■ WORK ITEM
Check each line below for the word "logo". Then give only how many lines have it.

=== EXTRACTED INFORMATION ===

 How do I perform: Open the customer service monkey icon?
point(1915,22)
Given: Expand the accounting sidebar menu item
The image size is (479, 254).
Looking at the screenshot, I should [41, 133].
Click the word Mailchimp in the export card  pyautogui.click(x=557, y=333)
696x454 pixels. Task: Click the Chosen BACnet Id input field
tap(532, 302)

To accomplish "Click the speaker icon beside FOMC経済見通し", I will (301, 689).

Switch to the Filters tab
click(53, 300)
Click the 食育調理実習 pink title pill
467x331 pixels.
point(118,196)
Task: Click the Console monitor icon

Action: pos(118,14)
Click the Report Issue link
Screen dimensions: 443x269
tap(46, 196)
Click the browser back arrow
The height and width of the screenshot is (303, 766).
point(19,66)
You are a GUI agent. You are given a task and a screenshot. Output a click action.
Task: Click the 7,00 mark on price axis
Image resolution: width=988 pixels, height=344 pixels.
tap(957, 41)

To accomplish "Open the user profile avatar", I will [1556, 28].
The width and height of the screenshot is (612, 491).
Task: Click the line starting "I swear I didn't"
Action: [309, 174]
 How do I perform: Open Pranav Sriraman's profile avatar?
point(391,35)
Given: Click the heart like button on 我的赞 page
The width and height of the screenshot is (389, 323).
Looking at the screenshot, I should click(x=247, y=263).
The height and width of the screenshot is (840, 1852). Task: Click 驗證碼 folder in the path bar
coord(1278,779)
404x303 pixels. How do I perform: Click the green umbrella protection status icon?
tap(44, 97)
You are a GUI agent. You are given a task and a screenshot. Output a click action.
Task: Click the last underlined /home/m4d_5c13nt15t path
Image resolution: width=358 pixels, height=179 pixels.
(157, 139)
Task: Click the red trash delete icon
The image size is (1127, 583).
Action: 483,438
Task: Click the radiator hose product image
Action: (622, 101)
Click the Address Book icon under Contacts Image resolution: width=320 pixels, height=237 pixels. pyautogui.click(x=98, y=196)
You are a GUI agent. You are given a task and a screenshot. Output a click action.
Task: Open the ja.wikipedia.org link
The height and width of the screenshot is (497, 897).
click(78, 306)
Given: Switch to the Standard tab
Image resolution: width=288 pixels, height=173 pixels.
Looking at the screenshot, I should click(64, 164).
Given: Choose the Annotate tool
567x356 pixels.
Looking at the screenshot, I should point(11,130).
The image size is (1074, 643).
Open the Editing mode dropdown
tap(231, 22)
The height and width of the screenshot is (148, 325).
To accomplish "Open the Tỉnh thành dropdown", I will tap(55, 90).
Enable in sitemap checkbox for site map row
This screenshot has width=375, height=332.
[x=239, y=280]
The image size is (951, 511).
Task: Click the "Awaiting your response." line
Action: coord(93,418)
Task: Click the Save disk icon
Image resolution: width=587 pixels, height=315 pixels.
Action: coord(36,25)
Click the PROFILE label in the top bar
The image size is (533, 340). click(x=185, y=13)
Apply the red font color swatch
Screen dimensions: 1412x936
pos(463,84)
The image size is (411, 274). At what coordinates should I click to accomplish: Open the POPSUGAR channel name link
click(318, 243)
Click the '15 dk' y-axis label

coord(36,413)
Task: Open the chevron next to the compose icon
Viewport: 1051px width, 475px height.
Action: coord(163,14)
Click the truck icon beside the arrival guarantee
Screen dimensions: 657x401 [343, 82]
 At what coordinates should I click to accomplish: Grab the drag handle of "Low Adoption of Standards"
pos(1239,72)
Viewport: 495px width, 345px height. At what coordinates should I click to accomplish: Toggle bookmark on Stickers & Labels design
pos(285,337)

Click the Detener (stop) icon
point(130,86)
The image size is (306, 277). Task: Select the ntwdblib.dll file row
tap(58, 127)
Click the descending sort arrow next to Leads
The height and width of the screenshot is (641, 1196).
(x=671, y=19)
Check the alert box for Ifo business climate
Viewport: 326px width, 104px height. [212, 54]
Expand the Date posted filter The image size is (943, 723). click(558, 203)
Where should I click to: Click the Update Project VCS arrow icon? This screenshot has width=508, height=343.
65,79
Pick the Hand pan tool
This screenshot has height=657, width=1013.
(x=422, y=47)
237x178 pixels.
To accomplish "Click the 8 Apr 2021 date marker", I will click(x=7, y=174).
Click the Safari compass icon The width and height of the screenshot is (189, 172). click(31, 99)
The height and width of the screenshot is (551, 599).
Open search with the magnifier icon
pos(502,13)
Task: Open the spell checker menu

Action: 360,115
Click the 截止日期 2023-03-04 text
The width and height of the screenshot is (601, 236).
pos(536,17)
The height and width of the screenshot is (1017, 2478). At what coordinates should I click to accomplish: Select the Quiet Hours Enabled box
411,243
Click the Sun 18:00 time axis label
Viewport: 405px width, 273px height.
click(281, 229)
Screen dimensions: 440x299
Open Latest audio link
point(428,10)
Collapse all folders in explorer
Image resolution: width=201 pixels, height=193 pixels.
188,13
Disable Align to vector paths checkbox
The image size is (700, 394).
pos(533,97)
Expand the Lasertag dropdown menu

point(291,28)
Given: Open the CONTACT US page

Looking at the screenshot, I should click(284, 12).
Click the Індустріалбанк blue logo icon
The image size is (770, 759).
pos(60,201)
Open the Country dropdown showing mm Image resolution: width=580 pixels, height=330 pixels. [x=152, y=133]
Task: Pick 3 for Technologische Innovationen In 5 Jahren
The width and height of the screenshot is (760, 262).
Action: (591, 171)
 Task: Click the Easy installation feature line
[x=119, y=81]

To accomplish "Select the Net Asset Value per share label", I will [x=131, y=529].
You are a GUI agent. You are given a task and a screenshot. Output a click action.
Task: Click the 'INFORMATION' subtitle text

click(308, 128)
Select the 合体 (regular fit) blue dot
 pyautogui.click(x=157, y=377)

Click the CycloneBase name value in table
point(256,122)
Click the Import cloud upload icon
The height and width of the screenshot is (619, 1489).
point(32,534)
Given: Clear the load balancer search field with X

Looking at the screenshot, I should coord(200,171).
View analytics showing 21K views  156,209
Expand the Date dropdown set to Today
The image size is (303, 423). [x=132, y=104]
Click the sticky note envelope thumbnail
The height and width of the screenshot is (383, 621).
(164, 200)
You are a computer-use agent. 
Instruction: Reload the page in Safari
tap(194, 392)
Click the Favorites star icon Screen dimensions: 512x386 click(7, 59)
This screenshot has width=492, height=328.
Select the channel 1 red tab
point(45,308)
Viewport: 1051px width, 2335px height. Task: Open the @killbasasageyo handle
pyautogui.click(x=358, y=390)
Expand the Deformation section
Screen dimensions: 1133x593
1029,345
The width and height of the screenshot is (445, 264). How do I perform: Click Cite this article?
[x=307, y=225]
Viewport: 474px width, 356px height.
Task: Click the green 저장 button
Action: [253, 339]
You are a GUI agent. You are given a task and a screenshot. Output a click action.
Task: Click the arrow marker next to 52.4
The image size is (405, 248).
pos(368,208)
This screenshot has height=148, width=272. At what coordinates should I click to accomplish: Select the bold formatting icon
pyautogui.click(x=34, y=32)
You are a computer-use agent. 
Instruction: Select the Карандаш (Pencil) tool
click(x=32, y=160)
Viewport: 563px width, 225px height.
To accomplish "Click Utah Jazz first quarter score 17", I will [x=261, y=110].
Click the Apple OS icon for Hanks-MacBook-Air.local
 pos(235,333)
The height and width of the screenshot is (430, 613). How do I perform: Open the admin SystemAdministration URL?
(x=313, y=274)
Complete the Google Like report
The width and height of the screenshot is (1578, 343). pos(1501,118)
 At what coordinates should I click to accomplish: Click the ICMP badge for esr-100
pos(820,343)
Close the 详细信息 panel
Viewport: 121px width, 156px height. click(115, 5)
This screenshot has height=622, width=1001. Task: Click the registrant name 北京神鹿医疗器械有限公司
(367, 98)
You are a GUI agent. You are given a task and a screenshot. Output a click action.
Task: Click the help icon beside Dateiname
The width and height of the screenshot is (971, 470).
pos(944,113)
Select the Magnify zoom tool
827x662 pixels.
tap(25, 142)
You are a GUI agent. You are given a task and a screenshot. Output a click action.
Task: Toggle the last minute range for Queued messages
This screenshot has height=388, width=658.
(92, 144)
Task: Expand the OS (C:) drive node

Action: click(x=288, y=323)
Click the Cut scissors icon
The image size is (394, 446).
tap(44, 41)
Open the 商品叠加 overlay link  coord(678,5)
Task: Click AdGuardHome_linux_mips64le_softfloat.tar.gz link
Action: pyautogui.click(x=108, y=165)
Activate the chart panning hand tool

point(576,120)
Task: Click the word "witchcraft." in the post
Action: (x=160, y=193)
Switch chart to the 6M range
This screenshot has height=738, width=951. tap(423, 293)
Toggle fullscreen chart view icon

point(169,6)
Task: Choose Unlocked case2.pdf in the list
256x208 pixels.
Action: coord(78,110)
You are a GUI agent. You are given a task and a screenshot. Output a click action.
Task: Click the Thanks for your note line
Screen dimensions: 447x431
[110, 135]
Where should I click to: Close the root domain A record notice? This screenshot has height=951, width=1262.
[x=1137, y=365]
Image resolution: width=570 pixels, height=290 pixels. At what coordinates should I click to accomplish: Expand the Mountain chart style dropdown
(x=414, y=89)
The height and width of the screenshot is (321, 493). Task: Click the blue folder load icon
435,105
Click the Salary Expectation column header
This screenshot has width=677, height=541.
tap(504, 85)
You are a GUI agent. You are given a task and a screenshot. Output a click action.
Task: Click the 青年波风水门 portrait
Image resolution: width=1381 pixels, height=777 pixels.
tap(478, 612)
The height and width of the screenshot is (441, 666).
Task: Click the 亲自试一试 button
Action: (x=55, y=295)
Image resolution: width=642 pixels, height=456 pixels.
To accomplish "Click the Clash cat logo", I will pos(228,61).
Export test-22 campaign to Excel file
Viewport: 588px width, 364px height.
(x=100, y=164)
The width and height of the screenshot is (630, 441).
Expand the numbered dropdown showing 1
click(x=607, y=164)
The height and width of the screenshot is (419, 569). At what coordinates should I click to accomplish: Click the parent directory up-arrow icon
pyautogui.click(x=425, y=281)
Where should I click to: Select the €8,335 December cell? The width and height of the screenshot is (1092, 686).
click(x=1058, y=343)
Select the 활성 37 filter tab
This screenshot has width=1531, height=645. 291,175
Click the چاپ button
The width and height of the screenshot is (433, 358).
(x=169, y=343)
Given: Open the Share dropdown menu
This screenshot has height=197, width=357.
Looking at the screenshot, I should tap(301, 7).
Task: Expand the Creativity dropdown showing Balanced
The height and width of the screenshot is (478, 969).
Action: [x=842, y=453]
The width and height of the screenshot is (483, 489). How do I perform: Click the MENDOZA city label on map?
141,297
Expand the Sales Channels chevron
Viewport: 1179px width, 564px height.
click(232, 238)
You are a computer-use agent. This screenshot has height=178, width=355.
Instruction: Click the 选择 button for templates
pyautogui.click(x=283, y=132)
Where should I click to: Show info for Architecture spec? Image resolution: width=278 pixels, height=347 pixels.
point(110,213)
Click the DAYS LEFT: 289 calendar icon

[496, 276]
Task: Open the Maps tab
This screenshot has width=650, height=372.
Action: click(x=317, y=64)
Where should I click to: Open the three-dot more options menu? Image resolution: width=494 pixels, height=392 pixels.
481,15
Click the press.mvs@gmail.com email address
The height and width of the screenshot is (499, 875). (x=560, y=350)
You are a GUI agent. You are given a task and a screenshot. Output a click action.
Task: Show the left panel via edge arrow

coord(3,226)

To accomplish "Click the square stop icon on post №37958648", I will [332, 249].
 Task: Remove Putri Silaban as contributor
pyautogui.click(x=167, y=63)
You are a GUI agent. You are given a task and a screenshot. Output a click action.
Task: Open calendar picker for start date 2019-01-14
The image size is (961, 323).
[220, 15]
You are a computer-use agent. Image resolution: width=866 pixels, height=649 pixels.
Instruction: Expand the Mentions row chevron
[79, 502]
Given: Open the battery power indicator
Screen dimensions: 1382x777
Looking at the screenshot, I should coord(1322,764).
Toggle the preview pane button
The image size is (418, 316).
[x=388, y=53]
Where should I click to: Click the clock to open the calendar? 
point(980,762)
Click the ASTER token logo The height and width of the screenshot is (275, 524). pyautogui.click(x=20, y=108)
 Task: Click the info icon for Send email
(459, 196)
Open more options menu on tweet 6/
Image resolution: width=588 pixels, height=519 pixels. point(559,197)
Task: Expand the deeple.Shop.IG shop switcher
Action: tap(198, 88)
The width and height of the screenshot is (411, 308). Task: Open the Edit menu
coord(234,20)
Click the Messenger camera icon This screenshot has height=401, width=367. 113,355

===

■ RESULT OF THIS EXERCISE
3